Conceptrice - Rédactrice

Rejoindre les Guatémaltèques, un défi de taille

En poste dans la métropole depuis un an, Iris Julissa Hengstenberg Delgado de Gros, la Consule générale du Guatemala à Montréal, a de hautes ambitions pour soutenir les Guatémaltèques qui sont au Québec. Le principal défi ? Arriver à les rejoindre.

Texte et photos : Marie-Anne Dayé

L’année 2024 s’annonce mouvementée au Consulat du Guatemala à Montréal : agrandissement des locaux, impression des passeports sur place et consulats mobiles s’ajoutent à la liste des services qui étaient déjà offerts auparavant, tels que la visite des fermes et l’accueil des travailleurs à l’aéroport de Montréal. La Consule générale Iris Julissa Hengstenberg Delgado de Gros souhaite rejoindre plus de Guatémaltèques encore et servir sa communauté au meilleur de ses capacités. « Je suis quelqu’un qui a une haute vocation de service. Ça me fait vivre, ça me fait avancer. J’aime chercher des opportunités, voir comment on peut améliorer ce qui est déjà fait et changer ce qui ne marche pas », affirme-t-elle.

 

Les Guatémaltèques peuvent se rendre au Consulat du Guatemala à Montréal, situé au 1255 Robert-Bourassa, suite 510, pour émettre leur passeport, leur carte d’identité guatémaltèque ou un acte de naissance, par exemple.

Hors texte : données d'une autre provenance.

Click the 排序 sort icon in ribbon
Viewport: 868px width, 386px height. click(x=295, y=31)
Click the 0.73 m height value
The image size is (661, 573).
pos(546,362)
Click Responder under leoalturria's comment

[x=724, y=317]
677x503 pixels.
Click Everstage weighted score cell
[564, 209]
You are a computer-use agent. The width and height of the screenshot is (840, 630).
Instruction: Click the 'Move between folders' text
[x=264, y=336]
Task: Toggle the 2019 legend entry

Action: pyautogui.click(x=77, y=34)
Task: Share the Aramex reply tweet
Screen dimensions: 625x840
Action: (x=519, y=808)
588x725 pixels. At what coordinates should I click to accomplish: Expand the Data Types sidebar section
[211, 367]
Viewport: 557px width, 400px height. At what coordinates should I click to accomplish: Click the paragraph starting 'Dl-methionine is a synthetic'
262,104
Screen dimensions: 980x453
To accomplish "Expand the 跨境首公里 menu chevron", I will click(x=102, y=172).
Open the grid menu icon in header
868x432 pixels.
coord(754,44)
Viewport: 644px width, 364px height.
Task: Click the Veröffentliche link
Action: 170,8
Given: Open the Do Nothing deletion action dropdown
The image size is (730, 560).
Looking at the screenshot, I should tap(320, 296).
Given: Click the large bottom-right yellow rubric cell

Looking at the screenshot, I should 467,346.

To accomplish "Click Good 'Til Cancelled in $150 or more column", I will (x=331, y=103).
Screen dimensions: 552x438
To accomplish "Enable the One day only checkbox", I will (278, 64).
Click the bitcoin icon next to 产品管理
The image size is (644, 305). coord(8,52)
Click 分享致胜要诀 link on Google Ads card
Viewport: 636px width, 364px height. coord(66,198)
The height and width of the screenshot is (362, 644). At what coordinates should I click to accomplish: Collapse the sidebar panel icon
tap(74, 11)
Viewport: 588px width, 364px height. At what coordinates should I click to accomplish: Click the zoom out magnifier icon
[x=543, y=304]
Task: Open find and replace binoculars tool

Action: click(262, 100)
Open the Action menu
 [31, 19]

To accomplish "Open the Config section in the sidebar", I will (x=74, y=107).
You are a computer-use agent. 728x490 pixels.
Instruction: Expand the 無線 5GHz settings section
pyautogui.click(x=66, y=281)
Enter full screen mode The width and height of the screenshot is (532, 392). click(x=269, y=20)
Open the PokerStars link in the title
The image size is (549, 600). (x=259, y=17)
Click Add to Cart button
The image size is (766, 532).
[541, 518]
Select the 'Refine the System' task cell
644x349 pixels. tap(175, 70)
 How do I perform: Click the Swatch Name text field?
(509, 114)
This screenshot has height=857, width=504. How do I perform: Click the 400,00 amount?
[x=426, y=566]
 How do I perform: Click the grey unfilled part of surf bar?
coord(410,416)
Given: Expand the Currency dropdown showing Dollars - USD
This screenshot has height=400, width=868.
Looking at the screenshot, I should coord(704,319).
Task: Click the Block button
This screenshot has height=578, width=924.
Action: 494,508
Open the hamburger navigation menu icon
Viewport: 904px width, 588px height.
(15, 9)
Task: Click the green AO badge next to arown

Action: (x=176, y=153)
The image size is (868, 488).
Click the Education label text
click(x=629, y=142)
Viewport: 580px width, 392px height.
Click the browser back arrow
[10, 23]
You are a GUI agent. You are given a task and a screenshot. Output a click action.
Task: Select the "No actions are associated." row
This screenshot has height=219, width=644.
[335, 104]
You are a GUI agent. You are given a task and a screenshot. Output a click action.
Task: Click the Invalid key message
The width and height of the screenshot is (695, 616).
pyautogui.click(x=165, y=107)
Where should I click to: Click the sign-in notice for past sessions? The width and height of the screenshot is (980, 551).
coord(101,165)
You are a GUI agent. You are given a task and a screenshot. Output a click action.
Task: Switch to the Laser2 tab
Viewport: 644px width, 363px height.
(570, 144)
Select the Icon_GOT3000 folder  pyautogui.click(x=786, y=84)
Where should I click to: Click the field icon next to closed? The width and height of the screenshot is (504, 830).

Elle a démarré sa carrière diplomatique en tant que troisième secrétaire à l’ambassade du Guatemala en France, est retournée au Guatemala au ministère des Affaires étrangères, puis elle a traversé à nouveau l’Atlantique où elle était chargée d’affaires en France et à l’UNESCO. Elle a d’ailleurs participé à l’inscription en 2022 de la Semaine sainte au Guatemala, un événement religieux et culturel qui commémore la Passion, la mort et la résurrection du Christ, au Patrimoine culturel immatériel de l’UNESCO.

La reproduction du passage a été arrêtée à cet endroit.